The Marsh Fritillary thrives in Ballydermot where it occupies many areas across the landscape.

He is safe here, with his exacting bucket of ecological needs met on a grand scale in this biodiverse landscape. But how long will that last?

When the sun shines, the landscape listens. It wakes up. Silence is filled with bird and insect songs. That perched Marsh Fritillary opens his wings, a glistening stained glass window shines, glittering with colour, a spiritual moment of brightening, glowing colour. This intricate lattice is worthy of Harry Clarke’s genius. The kneeling observer gasps with delight. Photographs are taken.

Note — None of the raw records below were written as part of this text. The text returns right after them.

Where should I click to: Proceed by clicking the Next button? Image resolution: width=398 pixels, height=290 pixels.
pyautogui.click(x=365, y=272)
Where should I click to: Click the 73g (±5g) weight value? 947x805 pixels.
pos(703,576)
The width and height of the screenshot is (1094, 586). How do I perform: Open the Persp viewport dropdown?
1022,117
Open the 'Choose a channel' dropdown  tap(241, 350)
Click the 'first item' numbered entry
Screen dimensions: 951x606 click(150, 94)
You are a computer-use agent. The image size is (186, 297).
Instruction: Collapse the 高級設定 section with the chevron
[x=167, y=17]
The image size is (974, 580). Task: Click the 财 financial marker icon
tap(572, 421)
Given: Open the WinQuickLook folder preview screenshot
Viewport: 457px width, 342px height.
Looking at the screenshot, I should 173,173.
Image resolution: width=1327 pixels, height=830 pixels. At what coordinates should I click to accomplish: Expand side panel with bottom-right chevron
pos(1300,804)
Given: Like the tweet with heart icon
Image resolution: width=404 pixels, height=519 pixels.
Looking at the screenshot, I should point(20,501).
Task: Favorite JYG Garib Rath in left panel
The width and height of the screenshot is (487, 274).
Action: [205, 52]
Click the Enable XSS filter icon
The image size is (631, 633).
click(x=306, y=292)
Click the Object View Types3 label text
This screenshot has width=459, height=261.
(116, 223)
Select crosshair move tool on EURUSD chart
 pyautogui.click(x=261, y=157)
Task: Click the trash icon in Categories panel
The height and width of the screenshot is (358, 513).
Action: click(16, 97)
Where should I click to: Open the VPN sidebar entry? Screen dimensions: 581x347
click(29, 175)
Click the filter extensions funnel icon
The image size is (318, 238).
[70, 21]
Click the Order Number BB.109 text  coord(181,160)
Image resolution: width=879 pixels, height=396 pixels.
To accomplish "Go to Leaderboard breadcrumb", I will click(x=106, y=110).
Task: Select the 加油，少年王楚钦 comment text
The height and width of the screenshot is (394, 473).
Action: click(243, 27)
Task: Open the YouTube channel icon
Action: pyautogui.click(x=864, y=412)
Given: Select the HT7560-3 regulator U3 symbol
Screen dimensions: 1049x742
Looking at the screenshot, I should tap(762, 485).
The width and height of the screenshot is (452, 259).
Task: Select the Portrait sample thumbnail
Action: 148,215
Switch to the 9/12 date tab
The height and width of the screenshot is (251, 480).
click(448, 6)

He is in the best of company. Twenty-four other butterfly species make up the cast of characters, including other red-listers: Dark Green Fritillary, Wall Brown and Large Heath.

When there is this level of butterfly biodiversity in any place, it’s indicative of so much more. Hundreds of moth species call this home. Included are rarities like Waved Carpet, Small Chocolate-tip, Hedge Rustic, threatened moths like Forester Moth, Narrow-bordered Five-spot Burnet, a black red-spotted day-flyer, flourish here.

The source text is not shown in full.